• [Work to complete]: Copy out the entries verbatim, from the line containing "The height and width of the screenshot is (1456, 819)." through the line containing "center [922, 871].", both lines included, omitting the pictures.

• [Dataset records]:
- - - -

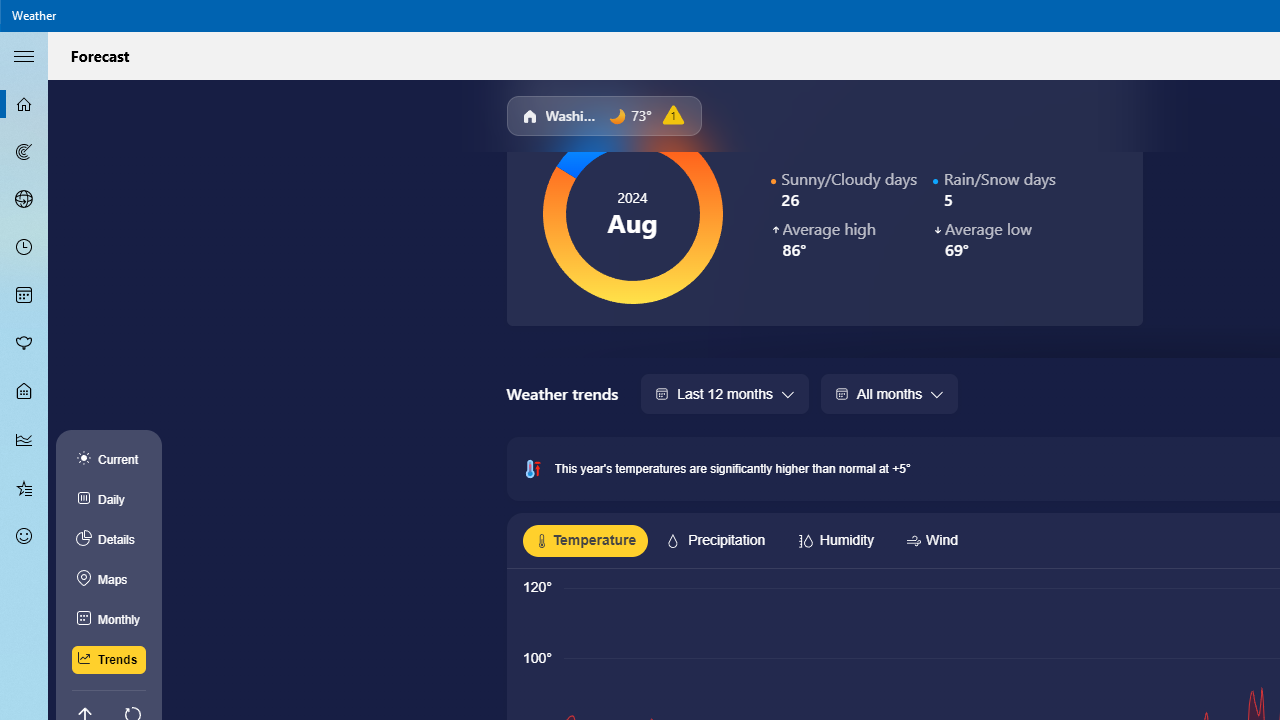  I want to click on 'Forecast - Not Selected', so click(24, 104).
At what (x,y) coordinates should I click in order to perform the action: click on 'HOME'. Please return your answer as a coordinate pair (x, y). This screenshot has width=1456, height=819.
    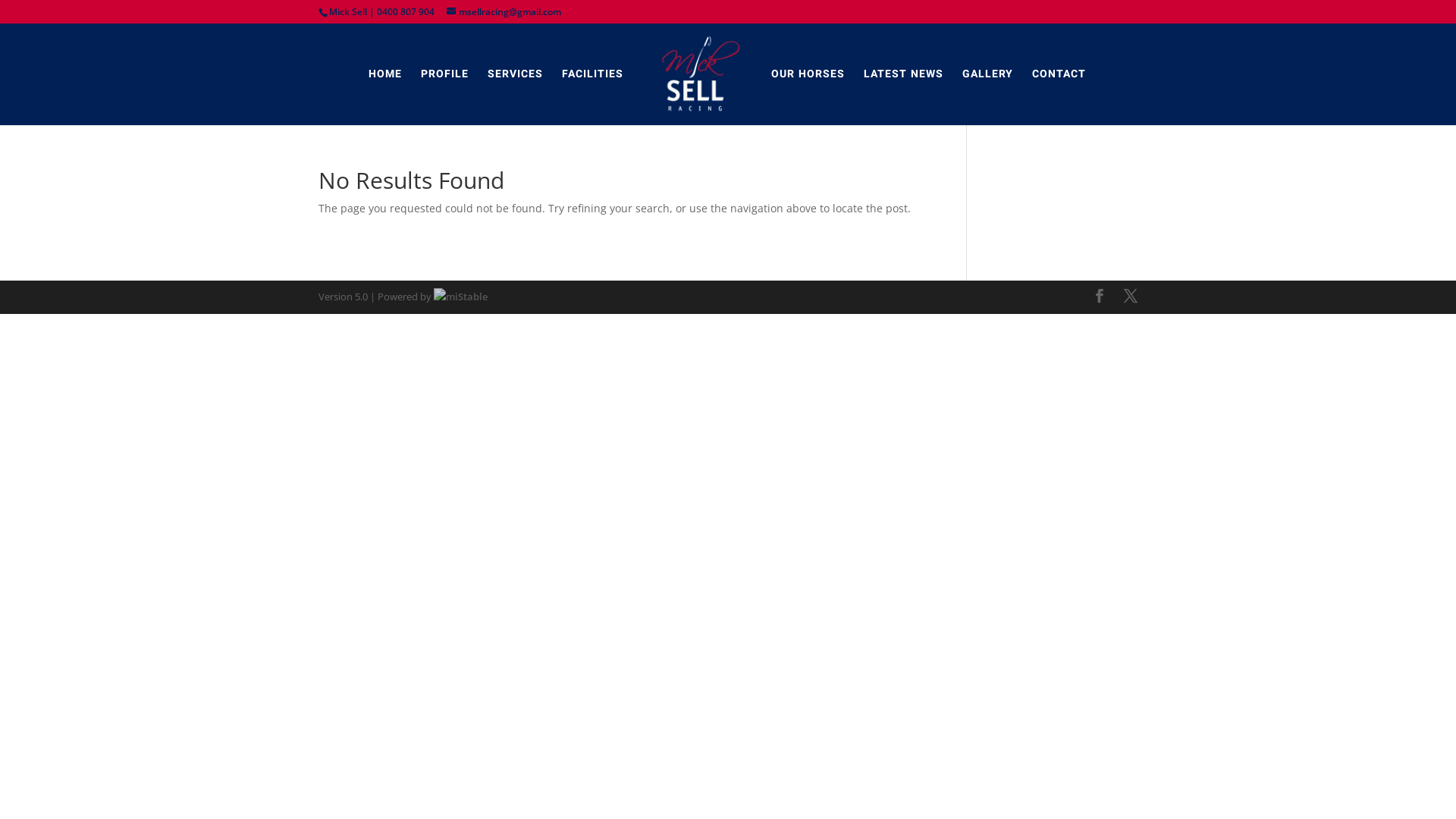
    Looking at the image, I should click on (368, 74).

- - - -

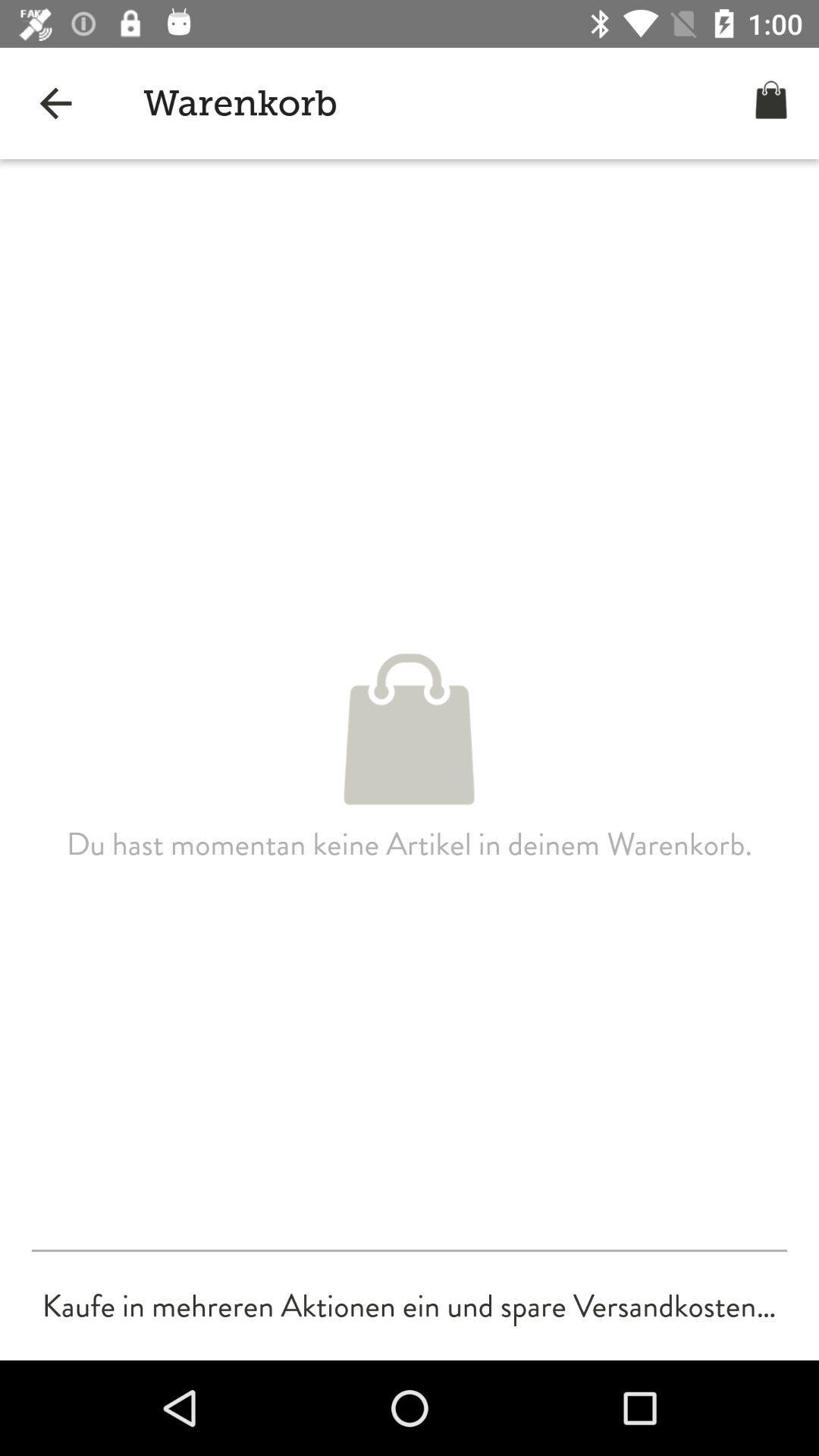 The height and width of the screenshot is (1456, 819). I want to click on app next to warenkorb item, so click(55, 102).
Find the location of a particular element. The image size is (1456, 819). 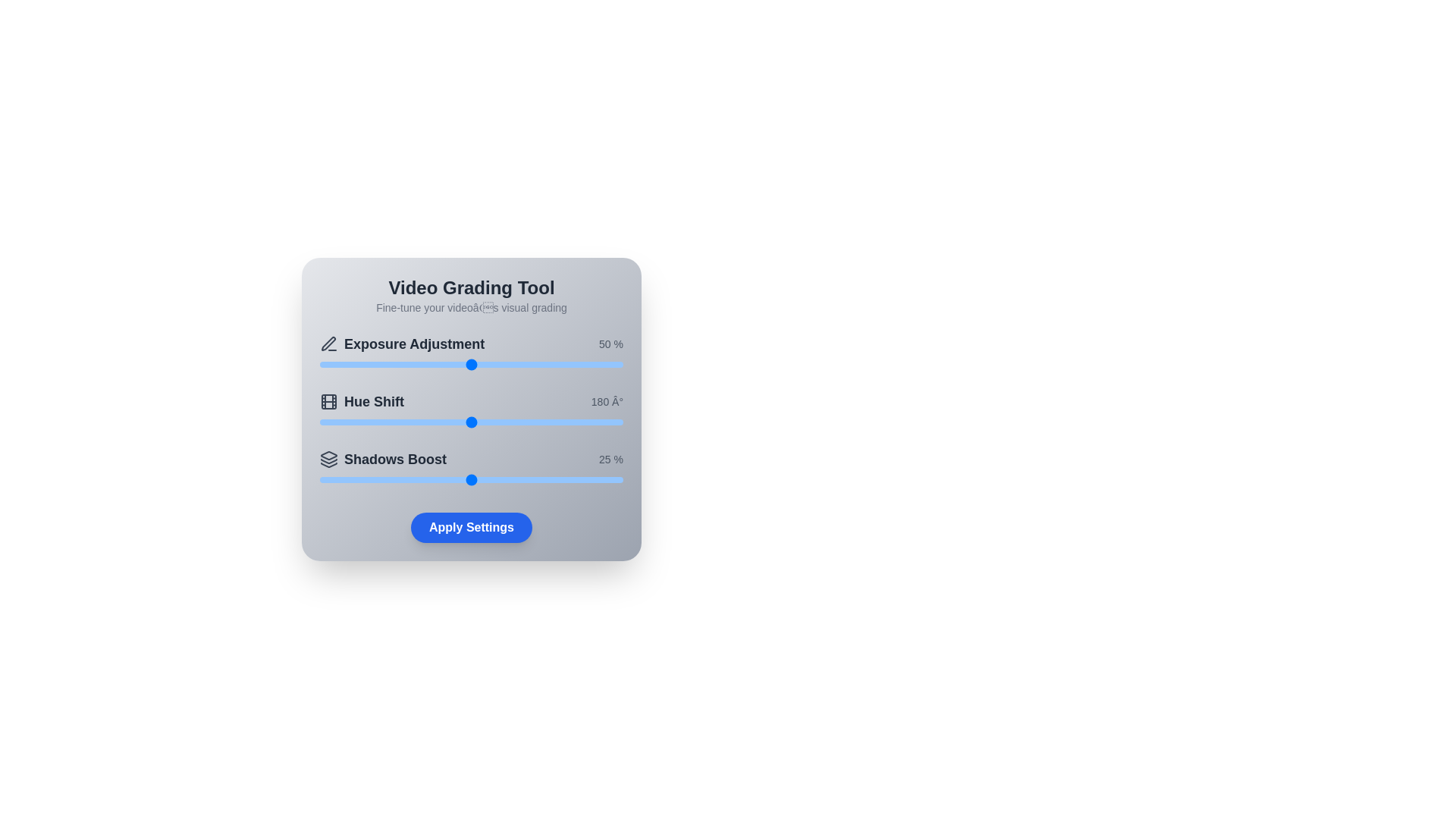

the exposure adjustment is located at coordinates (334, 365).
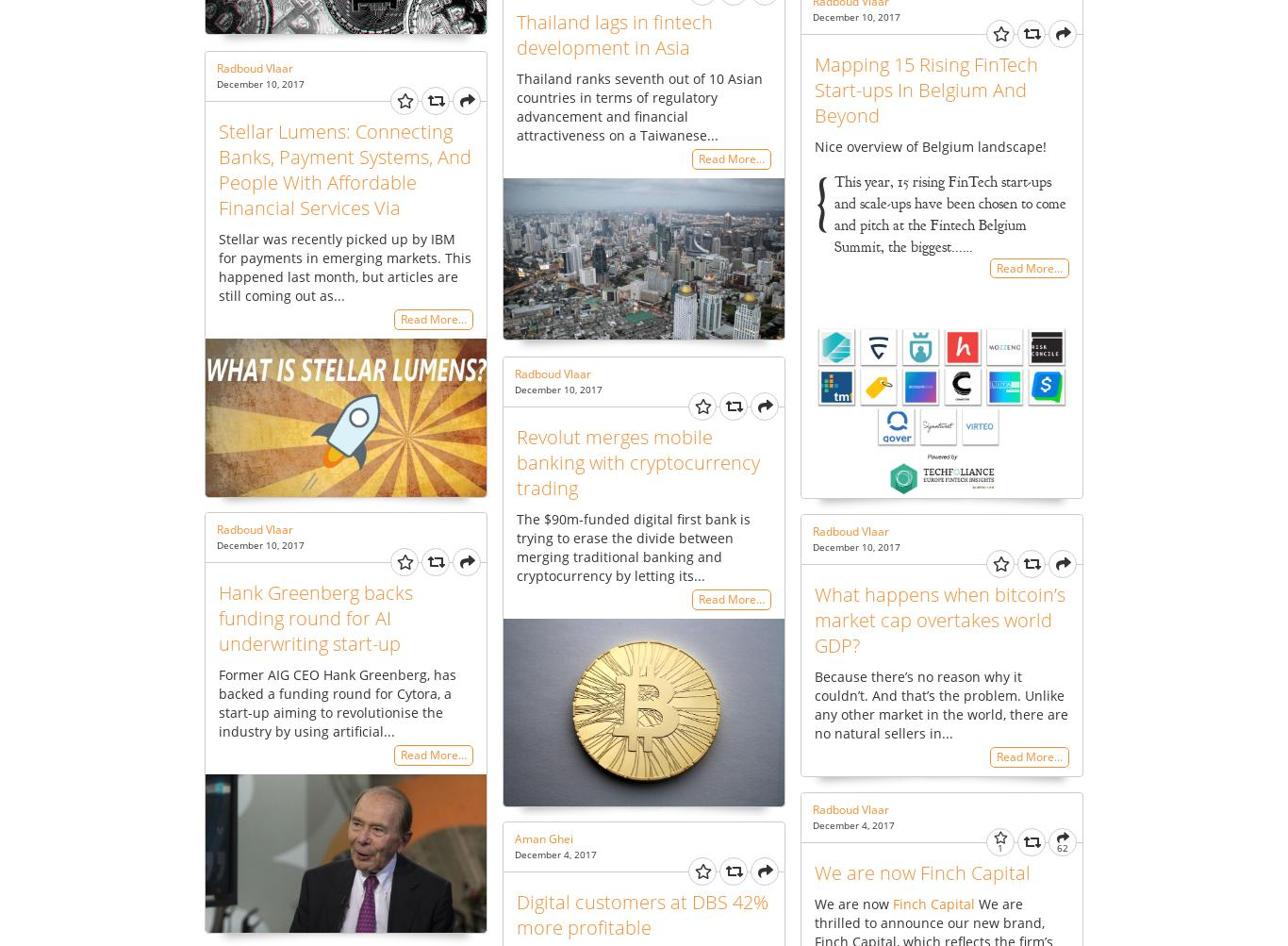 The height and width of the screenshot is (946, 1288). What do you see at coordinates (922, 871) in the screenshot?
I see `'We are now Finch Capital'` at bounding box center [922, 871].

- - - -

• [The solution]:
 The height and width of the screenshot is (1456, 819). I want to click on app next to warenkorb item, so click(55, 102).
Find the location of a particular element. The image size is (1456, 819). 

the exposure adjustment is located at coordinates (334, 365).
 The height and width of the screenshot is (946, 1288). What do you see at coordinates (922, 871) in the screenshot?
I see `'We are now Finch Capital'` at bounding box center [922, 871].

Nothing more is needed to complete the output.